I grew up in a religious community, studied 11 years in a Catholic school exclusively for girls. Basically, I knew who God was growing up. In high school, I would pass by the school's chapel everyday before entering our classroom. I did that everyday, except for those times when I'd arrive late for school.
After high school, I entered a non-sectarian school for my college in the year 2007. We seldom had masses or any religious activities aside from annual retreats. I found myself slowly fading away from God.
Then, in the year 2010, a life changing event happened to me. This certain event, which I wouldn't want to disclose, made me more and more religious. I'd pray fervently to God, visit St. Pio's Shrine, attend novenas and get the feeling of excitement every time I'm on my way to hear mass. Sometimes, I get surprised by how devoted I am/wanna be with my faith and my God.
I'm saying this just to give you an overview of my religious life/views. I love God and I will always be proud of this.

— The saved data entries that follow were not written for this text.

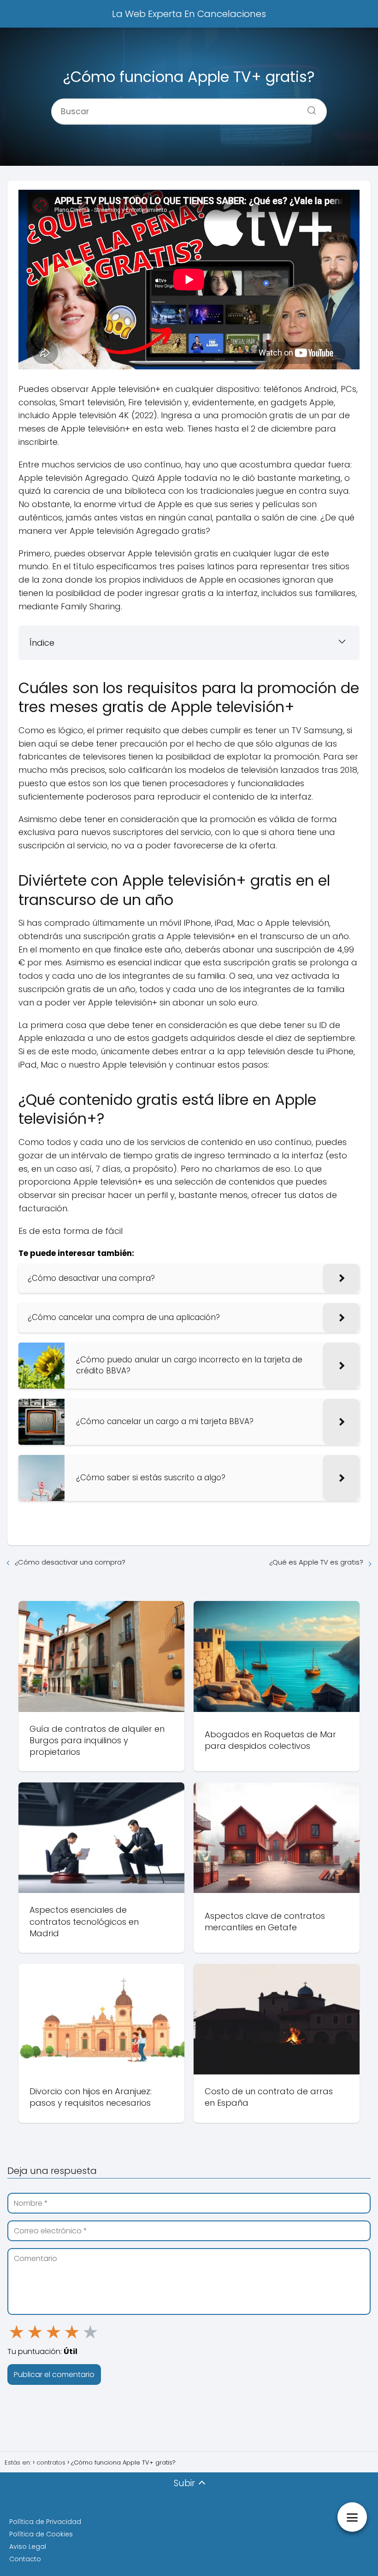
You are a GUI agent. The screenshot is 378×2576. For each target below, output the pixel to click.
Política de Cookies (41, 2534)
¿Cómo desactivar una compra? (70, 1562)
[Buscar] (308, 107)
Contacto (25, 2559)
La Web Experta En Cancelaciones (189, 13)
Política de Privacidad (45, 2521)
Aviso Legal (27, 2546)
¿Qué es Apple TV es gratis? (316, 1562)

Getting back to my story, after I became more and more religious, I noticed something different happening to me. Each time I am inside the church, usually while singing the Lord's Prayer, I'd feel tightness, heaviness and tingling sensation in the left side of my chest. I never feel this elsewhere. I don't feel this when I run, exercise or do extraneous activities. I only feel this inside the church, usually during singing the Lord's Prayer.
Just last week, while having Novena in St. Therese Child of Jesus, I felt the same tightness and heaviness in the left side of my chest. It lasted for 10 minutes with variation in severity.
Few weeks ago I had my ECG and it was all normal. I don't have any history of heart problem. And even if I do, why do I only feel this inside the church (with proper ventilation) and most usually during the Lord's Prayer?
I don't know exactly what's going on with me or if there's anyone out there with the same spiritual experience. Right now, for me, I see it as God's way of hugging my heart tightly, telling me that everything's going to be okay...
Anyone out there experiencing "The Lord's hug" too?